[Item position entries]
##############################

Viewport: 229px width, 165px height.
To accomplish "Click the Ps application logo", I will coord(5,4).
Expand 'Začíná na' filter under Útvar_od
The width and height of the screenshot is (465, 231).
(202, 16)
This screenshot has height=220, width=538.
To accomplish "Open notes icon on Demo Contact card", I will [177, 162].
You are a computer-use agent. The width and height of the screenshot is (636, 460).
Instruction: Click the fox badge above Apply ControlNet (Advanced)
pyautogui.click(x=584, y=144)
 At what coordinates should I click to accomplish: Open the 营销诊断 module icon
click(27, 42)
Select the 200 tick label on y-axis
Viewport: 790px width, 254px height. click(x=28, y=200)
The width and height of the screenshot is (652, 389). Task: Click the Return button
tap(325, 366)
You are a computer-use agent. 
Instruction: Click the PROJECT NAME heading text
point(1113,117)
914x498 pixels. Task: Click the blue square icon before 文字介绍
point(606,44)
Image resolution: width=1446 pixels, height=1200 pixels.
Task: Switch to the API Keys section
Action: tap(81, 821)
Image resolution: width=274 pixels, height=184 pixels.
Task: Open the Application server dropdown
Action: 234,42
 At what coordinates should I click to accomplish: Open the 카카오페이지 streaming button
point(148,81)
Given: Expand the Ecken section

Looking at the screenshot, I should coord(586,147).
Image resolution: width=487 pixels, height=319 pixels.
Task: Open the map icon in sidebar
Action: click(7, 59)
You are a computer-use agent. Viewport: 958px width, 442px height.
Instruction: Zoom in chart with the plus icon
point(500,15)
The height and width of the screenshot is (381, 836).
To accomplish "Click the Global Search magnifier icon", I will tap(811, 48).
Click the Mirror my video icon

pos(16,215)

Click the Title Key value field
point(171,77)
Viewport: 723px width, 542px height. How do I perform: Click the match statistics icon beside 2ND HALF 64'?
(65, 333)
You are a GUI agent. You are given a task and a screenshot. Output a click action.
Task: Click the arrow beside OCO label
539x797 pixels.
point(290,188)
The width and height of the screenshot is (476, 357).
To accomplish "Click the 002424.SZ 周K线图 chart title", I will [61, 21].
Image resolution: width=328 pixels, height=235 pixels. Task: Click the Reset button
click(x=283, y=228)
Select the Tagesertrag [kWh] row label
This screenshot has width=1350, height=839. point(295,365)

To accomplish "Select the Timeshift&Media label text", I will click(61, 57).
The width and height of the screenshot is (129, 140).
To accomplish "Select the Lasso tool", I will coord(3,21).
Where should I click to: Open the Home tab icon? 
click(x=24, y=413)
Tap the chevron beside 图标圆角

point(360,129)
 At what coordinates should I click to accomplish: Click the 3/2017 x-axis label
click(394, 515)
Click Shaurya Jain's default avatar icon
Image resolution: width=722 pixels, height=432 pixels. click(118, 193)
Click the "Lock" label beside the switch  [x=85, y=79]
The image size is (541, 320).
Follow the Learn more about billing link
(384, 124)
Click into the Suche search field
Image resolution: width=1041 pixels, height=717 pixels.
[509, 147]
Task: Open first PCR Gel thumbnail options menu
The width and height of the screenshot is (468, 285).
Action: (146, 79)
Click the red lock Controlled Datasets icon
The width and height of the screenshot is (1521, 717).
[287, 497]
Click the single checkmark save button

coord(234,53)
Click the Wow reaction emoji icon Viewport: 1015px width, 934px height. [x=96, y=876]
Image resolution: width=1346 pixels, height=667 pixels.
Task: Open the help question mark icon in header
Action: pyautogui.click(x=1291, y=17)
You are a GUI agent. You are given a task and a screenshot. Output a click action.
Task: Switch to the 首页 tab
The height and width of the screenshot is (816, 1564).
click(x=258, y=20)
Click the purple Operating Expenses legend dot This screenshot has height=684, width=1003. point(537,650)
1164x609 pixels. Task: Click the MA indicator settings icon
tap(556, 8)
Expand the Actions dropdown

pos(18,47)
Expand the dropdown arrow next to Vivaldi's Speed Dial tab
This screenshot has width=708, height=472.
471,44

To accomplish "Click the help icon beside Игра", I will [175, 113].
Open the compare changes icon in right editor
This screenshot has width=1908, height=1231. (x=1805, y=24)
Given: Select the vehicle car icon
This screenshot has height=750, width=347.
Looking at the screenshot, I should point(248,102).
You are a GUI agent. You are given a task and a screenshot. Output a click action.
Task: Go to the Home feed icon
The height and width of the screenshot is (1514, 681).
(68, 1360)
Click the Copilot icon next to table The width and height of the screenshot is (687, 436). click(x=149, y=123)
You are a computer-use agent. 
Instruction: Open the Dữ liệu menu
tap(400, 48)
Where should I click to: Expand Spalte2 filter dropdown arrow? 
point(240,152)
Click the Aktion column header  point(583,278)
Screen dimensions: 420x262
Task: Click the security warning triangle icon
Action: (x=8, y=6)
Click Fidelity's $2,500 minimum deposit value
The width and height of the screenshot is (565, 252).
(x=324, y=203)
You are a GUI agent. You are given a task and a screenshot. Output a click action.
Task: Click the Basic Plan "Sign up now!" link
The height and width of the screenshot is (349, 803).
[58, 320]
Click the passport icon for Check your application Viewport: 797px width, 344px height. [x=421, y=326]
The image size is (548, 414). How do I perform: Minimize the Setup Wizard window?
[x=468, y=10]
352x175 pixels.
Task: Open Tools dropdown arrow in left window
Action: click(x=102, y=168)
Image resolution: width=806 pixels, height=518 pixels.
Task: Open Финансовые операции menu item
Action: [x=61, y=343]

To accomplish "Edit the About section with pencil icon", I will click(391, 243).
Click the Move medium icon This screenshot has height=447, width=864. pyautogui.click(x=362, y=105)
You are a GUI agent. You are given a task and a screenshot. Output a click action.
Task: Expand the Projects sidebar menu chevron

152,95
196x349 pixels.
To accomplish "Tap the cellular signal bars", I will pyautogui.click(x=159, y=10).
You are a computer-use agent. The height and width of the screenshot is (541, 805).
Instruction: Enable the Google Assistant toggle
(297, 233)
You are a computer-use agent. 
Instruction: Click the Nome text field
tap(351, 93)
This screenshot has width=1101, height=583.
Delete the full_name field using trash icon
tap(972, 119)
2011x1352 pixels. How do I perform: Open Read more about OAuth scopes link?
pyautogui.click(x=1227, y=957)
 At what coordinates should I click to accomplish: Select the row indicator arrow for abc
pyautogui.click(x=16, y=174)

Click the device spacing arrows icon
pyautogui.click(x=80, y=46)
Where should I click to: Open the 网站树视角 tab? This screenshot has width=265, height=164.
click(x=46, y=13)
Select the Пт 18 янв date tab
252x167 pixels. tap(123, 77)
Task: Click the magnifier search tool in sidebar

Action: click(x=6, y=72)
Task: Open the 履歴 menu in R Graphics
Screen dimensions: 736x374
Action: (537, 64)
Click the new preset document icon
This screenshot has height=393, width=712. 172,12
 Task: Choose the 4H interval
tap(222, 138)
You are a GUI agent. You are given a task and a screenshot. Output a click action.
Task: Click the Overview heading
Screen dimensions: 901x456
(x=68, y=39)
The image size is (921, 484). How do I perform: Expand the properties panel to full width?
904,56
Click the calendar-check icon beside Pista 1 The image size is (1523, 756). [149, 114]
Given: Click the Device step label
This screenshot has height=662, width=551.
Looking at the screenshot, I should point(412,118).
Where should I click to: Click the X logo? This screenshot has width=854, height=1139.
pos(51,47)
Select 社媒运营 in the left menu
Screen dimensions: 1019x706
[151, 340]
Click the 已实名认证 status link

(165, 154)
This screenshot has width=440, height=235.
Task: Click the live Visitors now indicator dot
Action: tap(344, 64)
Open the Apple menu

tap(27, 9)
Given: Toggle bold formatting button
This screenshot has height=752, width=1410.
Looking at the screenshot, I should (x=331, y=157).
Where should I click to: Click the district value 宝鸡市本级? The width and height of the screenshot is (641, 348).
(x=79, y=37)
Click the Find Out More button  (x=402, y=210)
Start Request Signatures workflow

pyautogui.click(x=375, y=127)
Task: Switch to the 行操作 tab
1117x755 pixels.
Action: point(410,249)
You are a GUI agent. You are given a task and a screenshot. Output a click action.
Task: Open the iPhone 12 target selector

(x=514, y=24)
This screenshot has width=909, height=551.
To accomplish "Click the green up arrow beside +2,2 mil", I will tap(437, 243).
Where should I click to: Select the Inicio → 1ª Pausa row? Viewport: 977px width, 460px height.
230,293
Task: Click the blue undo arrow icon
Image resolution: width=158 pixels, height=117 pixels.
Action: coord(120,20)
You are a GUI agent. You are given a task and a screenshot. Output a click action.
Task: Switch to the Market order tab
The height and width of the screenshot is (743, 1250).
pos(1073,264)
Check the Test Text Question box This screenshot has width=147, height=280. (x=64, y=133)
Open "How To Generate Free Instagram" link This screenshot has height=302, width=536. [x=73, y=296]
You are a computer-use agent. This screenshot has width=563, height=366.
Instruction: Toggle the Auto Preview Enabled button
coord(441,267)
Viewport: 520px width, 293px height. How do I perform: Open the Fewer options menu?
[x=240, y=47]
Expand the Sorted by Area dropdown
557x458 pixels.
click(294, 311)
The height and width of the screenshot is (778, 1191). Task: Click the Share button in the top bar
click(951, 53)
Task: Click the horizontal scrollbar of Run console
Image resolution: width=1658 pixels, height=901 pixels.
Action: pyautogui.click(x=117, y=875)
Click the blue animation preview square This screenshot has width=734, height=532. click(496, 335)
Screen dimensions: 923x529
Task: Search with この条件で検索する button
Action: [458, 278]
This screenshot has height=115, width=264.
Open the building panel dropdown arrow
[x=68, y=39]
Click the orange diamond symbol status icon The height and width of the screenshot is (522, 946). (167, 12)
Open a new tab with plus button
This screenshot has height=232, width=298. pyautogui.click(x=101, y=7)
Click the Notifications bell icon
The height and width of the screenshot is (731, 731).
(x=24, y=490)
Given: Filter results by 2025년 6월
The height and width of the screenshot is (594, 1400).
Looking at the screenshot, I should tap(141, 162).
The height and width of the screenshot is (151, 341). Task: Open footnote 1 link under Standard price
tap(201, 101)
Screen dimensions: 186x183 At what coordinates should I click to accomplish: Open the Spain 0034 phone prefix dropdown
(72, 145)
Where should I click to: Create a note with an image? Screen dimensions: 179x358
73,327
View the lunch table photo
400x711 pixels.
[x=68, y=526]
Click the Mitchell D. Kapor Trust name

##############################

From the items above, copy out each line in which the string "Viewport" appears.

Viewport: 229px width, 165px height.
Viewport: 790px width, 254px height. click(x=28, y=200)
You are a computer-use agent. Viewport: 958px width, 442px height.
Viewport: 723px width, 542px height. How do I perform: Click the match statistics icon beside 2ND HALF 64'?
Click the Wow reaction emoji icon Viewport: 1015px width, 934px height. [x=96, y=876]
Click the passport icon for Check your application Viewport: 797px width, 344px height. [x=421, y=326]
Where should I click to: Select the Inicio → 1ª Pausa row? Viewport: 977px width, 460px height.
Viewport: 520px width, 293px height. How do I perform: Open the Fewer options menu?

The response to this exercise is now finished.